British and Allied memoirs and histories have contributed to the rise of three myths concerning the discovery and employment of radar. These myths are as follows. The first myth is that Sir Robert Watson-Watt is the father and sole inventor of radar. The second is that Germany’s discovery and realization of radar’s military worth occurred after 1940 following exposure to British systems. The third myth gives radar the pivotal role in the defeat of the Luftwaffe in the Battle of Britain. To deflate these myths the origin of radar is traced from James Maxwell’s discovery of radio waves to early radar theorists and inventors. Their role in the story of radar illuminates and contributes to the deflation of the radar myths. Both the rebirth of the Luftwaffe and evolution of the RAF during the 1920’s and 1930’s shows how each service independently arrived at the development of radar technology for different reasons. In 1939 Germany possessed some of the world’s best and most enduring radar designs, as well as essential navigation and bombing aids. England’s Chain Home radar was a dead end technology with serious shortcomings, but was skilfully melded to an innovative command and control system. The illumination of German radar achievements and a balanced analysis of British defensive systems essentially deflates the radar myths.

Wizard War

With those words Winston Churchill immortalized the British and Allied scientific war effort against the German enemy, giving credence to several long-held myths about superior and innovative British radar techniques. Post-war histories and autobiographies have concentrated on what the Allied forces did right against the Germans and tend to favourably promote the success of government programs and their administrators. The sheer destruction, defeat, and partition of post-war Germany has made the other side of the story harder to discover and attribute. In the late forties, the world was not in a mood to praise German scientists and technological innovation, with the sole exception being the German rocket scientists. From the wealth of World War II histories and accounts, a theme has evolved and received support over the years concerning British radar at the beginning of the conflict. These themes, essentially myths, concerning radar are the following.

  1. The British invented radar and that scientist, Sir Watson-Watt, was the father of this technology.
  2. The Germans did not have pre-war radar, and failed to grasp the importance of this technology. The Germans only developed radar in response to their defeat in the skies over Britain, or from stolen British plans and equipment.
  3. The British radar system played a unique and pivotal role in the success of the Battle of Britain.

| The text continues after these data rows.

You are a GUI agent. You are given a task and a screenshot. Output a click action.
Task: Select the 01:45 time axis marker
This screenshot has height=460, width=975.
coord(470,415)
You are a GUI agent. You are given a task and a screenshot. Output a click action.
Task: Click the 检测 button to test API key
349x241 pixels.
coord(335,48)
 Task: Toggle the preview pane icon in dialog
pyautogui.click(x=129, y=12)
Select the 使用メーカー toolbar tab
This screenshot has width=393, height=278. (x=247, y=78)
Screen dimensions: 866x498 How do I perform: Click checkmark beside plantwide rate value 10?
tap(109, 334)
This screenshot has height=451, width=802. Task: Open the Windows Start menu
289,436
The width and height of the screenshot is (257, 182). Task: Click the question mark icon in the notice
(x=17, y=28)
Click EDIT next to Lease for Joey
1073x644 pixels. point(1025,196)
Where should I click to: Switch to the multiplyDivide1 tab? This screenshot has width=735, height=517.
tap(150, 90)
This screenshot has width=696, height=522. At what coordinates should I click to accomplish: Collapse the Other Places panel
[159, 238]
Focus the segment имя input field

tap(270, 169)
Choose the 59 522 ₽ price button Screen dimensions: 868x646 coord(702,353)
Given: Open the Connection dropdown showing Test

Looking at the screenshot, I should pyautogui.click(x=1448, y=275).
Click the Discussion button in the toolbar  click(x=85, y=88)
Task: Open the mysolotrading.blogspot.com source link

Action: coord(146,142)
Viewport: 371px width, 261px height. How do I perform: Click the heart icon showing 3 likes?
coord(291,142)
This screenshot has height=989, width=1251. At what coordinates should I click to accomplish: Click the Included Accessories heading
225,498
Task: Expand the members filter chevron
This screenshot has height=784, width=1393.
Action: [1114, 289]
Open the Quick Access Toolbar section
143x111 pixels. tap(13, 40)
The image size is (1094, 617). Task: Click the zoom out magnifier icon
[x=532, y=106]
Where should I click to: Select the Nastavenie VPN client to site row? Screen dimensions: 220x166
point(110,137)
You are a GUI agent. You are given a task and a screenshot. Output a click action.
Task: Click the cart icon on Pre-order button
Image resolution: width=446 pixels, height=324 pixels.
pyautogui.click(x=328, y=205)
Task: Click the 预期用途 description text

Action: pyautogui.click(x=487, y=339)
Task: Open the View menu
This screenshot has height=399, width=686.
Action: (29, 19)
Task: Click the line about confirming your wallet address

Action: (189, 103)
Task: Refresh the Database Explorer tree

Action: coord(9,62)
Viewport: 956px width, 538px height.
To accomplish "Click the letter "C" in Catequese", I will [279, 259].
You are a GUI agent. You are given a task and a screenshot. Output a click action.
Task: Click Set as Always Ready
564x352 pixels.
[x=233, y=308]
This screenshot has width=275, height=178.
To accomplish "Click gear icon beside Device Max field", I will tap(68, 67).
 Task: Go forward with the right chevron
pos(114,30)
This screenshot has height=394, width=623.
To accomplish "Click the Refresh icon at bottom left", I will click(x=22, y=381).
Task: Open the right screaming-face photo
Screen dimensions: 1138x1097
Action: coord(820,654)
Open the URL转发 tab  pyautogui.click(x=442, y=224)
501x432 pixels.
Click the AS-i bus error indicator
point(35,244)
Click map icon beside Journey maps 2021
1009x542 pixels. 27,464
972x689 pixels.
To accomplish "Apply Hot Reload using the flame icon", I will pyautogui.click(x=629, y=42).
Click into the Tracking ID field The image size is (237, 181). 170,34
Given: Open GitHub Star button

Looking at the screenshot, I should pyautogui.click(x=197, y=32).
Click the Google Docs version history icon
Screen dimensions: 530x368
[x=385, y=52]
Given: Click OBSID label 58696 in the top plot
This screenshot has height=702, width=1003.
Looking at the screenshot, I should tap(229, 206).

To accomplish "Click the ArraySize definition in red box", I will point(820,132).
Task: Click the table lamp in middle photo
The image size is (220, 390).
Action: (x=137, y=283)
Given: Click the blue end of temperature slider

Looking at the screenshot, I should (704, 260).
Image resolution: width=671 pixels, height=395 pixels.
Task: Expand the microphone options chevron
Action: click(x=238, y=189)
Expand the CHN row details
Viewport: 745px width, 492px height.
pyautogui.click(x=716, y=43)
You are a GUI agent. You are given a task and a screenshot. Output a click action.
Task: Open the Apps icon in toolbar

In order to deflate these myths to their proper size, this material will be organized into four sections. The first section will explain some basic radio theory and history in warfare. Section two will cover the development of German Luftwaffe defensive strategies and then the existence of German radar. The third section will do the same analysis of the British approach. In section four, the radar myths will be re-examined in light of the previous discussions. The focus of this research is on pre-war Germany and Britain; comparing and contrasting tactics and technology that existed prior to hostilities.

The Technology of Radio

The theories and scientific insights into the technology of radar became available to the world in 1887 when Heinrich Hertz in Germany discovered the existence of radio waves. The scientific journey leading to this discovery started with James C. Maxwell’s Dynamical Theory of the Electromagnetic Field developed around the 1850’s which theorized that there existed invisible rays, not seen by the human eye, created by oscillatory electric currents. The search for other types of radiation was a fierce scientific competition leading to discovery of Roentgen’s X-rays and culminated with Hertz’s discovery of the electromagnetic spectrum.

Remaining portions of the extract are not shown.